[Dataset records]
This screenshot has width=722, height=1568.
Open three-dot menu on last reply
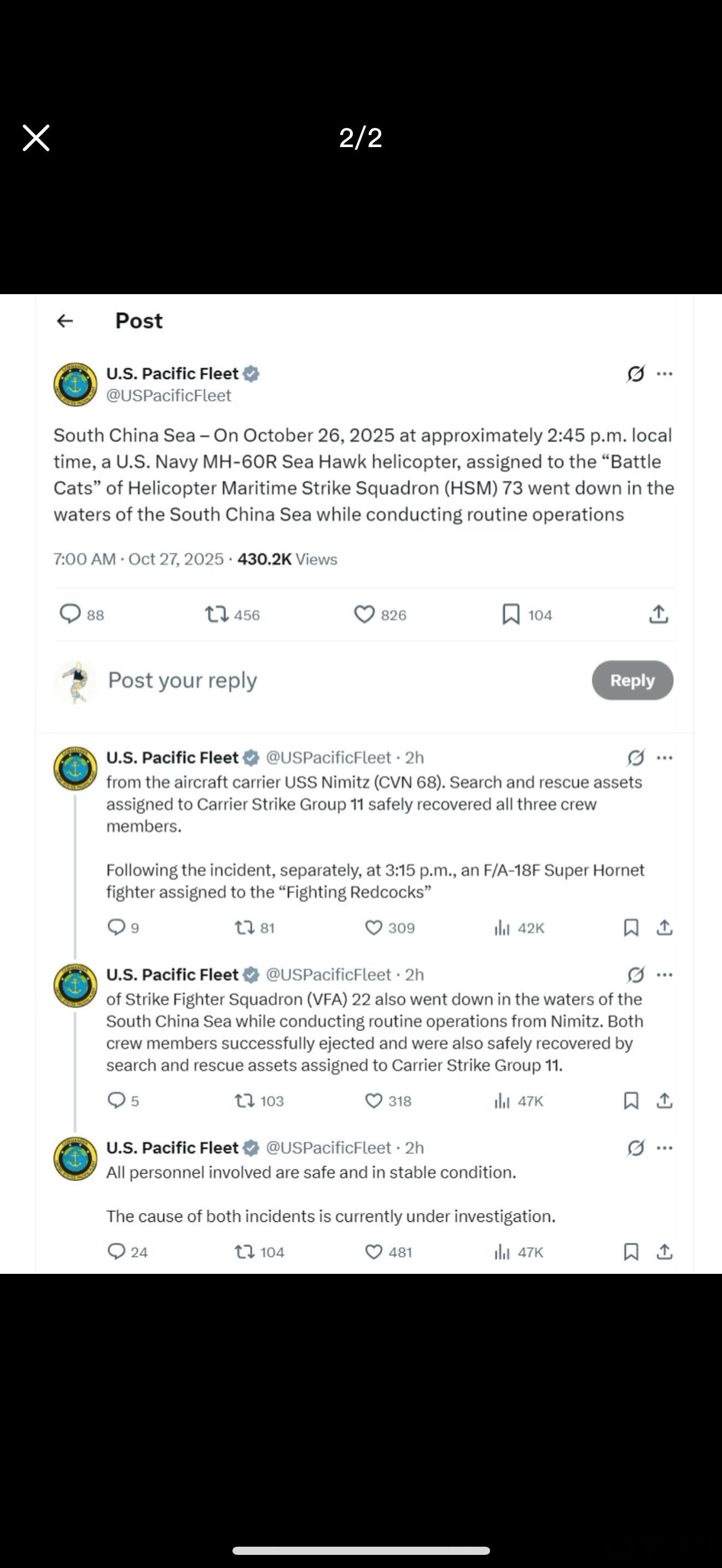coord(665,1148)
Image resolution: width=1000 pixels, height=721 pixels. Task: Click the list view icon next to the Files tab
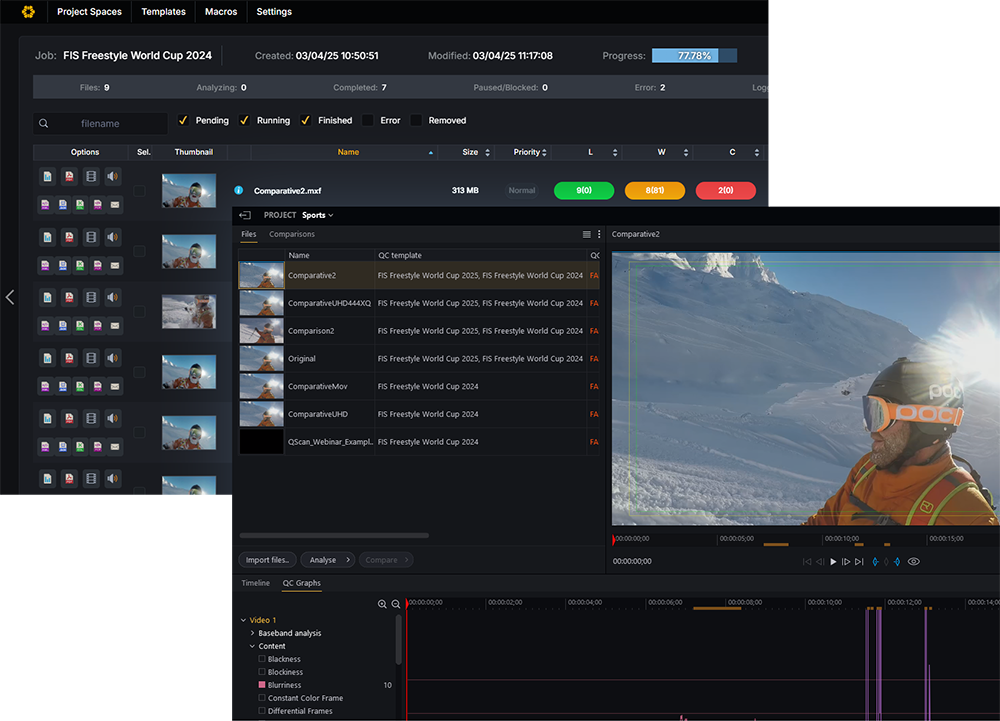pos(586,233)
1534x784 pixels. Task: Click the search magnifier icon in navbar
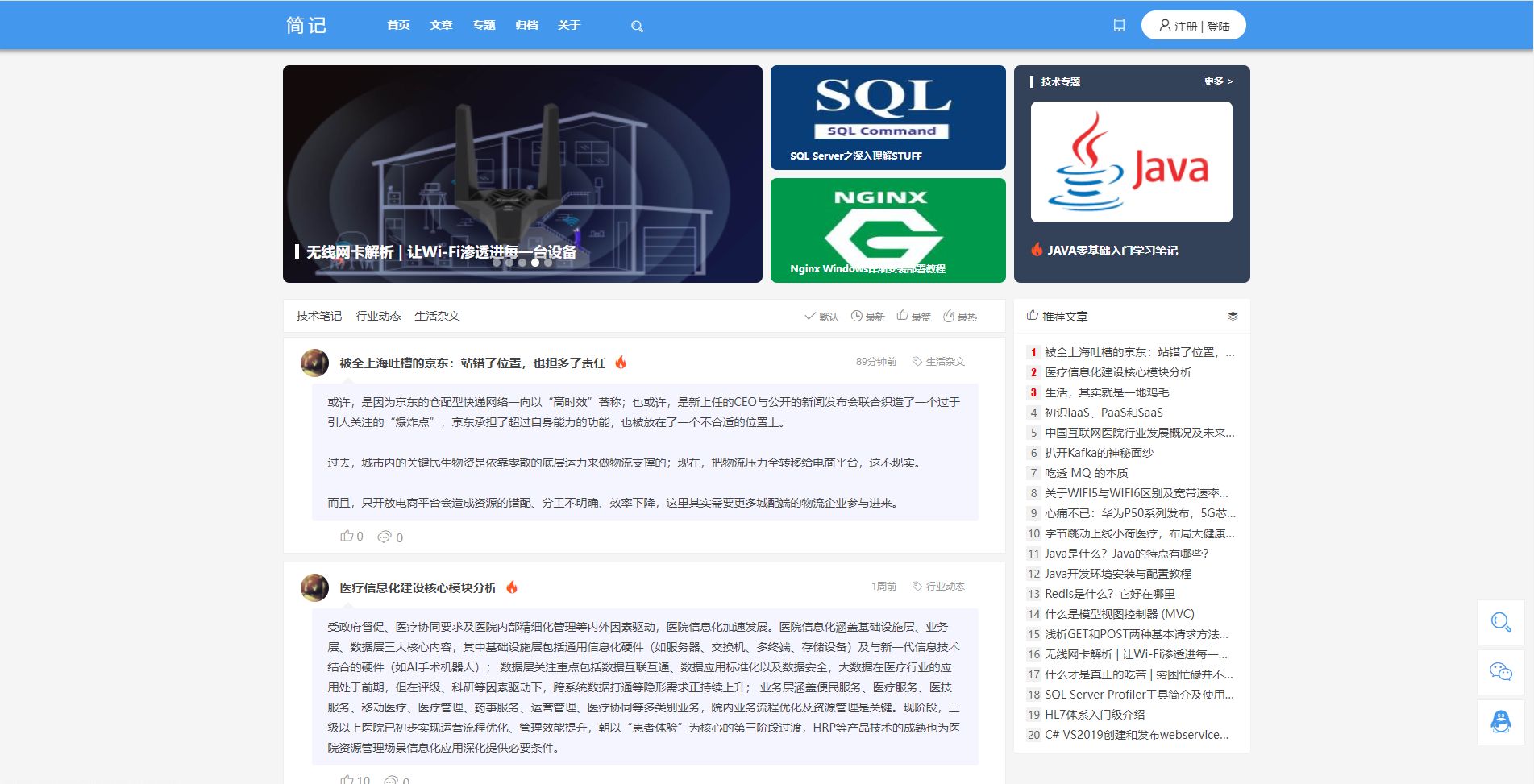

[Work task] Please give the records again word for word, omitting all images.

[Answer box]
This screenshot has width=722, height=1568.
Open three-dot menu on last reply
coord(665,1148)
Image resolution: width=1000 pixels, height=721 pixels. Task: Click the list view icon next to the Files tab
pos(586,233)
1534x784 pixels. Task: Click the search magnifier icon in navbar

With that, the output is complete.